### To do
Check each line of the material below for the string "will" and reply with how many have it, nothing more.

▽

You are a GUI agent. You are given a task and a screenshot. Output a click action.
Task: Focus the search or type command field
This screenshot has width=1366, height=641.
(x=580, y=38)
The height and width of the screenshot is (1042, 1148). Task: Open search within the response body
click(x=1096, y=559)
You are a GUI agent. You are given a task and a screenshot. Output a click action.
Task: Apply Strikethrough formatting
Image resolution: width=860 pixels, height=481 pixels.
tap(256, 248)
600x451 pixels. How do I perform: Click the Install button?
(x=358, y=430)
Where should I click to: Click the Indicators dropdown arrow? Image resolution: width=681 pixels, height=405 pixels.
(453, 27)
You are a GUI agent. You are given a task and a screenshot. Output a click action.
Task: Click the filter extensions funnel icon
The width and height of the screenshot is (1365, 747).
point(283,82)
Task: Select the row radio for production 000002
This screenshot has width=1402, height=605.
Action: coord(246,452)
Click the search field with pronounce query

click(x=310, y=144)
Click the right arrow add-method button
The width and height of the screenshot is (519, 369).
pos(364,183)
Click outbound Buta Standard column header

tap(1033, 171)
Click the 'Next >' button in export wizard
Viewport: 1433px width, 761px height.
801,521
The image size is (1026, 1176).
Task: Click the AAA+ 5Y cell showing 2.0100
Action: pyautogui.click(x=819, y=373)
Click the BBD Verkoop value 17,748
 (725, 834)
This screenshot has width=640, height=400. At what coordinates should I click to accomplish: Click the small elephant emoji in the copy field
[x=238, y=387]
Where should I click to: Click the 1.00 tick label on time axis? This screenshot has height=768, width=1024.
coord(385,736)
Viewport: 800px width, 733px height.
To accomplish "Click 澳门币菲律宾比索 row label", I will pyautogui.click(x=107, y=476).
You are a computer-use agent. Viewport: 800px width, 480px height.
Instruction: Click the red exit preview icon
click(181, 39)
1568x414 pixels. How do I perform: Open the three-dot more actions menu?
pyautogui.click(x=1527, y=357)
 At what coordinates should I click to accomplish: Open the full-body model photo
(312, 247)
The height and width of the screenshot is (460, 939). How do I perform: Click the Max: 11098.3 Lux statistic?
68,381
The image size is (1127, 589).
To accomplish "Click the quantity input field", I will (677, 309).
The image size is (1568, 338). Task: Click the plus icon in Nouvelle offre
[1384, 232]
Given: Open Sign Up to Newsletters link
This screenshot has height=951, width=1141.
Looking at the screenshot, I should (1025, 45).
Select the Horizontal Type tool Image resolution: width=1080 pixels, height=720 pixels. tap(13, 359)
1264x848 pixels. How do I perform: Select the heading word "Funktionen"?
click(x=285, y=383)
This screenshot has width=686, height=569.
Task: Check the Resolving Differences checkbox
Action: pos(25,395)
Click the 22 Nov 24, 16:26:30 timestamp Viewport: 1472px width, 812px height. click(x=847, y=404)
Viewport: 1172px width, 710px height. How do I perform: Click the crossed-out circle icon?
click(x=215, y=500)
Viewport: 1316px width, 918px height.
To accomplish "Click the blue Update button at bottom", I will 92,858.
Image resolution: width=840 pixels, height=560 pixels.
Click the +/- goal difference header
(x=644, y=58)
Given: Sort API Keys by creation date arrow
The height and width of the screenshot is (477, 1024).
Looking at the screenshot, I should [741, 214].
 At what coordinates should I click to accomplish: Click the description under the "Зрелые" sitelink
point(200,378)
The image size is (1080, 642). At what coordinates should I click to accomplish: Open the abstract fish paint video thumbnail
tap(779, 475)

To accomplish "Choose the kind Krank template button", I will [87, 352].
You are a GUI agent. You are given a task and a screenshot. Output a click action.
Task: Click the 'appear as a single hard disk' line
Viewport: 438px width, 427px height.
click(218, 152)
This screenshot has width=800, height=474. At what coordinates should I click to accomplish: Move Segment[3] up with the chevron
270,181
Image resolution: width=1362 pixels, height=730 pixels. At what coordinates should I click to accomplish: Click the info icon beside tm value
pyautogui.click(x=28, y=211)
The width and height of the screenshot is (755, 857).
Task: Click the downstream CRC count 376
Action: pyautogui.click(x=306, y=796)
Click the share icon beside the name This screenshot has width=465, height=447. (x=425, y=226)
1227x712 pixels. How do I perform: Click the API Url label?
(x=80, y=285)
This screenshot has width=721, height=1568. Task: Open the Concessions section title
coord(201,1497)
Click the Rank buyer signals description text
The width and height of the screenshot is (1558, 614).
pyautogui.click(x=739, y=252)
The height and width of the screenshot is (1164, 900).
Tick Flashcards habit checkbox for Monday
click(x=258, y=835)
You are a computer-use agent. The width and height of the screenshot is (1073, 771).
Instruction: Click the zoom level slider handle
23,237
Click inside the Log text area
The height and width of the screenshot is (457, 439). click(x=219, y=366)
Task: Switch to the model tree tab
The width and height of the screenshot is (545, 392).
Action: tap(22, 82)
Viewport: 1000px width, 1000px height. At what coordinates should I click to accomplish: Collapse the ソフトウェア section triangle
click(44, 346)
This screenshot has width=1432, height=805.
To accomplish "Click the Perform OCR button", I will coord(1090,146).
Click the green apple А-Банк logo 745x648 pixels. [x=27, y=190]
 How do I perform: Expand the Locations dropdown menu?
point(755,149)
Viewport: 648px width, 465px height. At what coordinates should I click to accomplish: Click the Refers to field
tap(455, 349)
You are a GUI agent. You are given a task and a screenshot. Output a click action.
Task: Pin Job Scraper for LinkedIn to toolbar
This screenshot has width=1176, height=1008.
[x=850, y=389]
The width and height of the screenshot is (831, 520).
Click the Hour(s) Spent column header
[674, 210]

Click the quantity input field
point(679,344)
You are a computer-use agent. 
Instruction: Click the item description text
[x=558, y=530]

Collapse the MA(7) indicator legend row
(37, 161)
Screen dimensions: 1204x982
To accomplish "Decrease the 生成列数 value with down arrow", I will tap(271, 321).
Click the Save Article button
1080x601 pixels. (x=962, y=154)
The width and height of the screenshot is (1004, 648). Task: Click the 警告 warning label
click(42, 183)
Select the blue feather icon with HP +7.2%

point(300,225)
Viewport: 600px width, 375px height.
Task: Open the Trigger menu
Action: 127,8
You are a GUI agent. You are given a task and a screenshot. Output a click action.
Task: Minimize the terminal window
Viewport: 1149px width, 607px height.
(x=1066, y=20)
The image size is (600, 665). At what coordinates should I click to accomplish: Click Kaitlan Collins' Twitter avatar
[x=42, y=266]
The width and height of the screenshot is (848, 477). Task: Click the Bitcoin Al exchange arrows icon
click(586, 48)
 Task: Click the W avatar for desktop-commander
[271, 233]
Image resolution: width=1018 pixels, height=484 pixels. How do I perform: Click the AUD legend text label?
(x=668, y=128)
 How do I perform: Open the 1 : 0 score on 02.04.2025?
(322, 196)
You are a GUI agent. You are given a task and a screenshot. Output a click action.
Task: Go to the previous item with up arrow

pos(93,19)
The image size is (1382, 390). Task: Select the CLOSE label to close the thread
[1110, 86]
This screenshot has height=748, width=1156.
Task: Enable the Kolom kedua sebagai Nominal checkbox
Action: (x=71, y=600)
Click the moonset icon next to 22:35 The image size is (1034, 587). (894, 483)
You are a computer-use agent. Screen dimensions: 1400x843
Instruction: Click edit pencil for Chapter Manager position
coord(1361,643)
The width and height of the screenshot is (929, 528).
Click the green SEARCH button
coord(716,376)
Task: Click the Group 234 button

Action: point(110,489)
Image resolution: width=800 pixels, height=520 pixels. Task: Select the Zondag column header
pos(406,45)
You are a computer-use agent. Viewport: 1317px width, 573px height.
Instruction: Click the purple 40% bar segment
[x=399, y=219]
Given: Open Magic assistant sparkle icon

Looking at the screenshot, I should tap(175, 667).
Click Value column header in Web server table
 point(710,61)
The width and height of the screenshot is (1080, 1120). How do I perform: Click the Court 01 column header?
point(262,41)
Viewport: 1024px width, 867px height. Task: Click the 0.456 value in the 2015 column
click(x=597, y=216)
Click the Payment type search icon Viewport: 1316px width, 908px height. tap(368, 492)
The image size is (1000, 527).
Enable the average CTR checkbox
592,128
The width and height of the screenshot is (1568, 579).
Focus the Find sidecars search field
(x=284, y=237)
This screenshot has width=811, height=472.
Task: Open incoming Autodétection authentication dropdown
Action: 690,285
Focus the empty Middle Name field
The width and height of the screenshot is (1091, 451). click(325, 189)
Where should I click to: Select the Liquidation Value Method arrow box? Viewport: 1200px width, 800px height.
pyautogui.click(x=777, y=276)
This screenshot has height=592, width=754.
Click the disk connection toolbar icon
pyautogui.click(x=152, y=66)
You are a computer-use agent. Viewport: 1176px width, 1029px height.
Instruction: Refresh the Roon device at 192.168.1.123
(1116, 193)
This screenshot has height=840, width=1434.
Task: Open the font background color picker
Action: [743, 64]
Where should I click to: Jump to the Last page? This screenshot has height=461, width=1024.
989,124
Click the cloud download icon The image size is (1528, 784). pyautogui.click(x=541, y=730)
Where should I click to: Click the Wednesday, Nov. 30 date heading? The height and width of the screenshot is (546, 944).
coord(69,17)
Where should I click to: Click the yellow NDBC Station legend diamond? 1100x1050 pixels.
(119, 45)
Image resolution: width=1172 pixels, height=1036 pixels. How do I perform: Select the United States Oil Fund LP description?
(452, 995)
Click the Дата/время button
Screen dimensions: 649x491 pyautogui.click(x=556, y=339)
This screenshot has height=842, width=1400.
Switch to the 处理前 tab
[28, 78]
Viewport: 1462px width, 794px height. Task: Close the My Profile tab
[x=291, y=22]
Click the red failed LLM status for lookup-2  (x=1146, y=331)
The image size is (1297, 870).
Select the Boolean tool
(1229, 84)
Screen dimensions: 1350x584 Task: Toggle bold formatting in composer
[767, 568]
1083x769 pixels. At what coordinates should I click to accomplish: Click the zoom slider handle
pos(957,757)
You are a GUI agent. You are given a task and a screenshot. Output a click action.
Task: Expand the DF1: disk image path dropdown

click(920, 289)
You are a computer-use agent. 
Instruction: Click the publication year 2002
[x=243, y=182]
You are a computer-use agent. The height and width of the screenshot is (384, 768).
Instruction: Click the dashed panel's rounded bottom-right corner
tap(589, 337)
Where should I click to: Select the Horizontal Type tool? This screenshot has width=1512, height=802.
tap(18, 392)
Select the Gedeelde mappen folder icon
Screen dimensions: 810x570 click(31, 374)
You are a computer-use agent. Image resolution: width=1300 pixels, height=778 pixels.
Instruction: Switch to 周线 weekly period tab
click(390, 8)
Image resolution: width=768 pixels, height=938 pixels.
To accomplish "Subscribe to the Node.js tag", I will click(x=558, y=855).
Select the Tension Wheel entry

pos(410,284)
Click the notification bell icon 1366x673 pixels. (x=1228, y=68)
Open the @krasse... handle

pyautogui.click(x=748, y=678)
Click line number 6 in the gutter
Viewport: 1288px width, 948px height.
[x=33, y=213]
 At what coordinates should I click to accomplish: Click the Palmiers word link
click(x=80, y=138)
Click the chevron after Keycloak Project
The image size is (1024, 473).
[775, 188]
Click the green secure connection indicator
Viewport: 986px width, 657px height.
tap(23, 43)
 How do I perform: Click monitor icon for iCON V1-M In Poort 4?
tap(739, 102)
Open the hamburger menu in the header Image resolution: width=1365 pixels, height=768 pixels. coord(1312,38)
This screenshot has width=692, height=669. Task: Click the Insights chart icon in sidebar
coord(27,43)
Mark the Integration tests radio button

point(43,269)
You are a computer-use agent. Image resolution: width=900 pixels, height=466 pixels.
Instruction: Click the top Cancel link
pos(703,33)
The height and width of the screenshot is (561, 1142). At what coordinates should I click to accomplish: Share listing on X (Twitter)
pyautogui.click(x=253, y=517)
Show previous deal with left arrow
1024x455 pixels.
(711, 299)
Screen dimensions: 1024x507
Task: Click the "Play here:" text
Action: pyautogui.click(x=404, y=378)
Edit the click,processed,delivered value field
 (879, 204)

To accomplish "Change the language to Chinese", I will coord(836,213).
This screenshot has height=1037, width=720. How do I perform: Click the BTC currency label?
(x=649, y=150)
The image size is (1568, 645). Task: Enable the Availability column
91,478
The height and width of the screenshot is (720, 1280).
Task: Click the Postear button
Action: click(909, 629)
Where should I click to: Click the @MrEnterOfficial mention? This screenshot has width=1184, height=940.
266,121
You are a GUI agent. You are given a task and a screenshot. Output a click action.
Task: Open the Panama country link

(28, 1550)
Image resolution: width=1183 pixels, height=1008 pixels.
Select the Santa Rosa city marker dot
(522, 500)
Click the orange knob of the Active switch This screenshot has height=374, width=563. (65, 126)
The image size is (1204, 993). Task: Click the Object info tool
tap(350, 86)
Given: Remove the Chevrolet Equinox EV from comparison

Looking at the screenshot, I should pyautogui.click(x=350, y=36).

△

### Your solution
8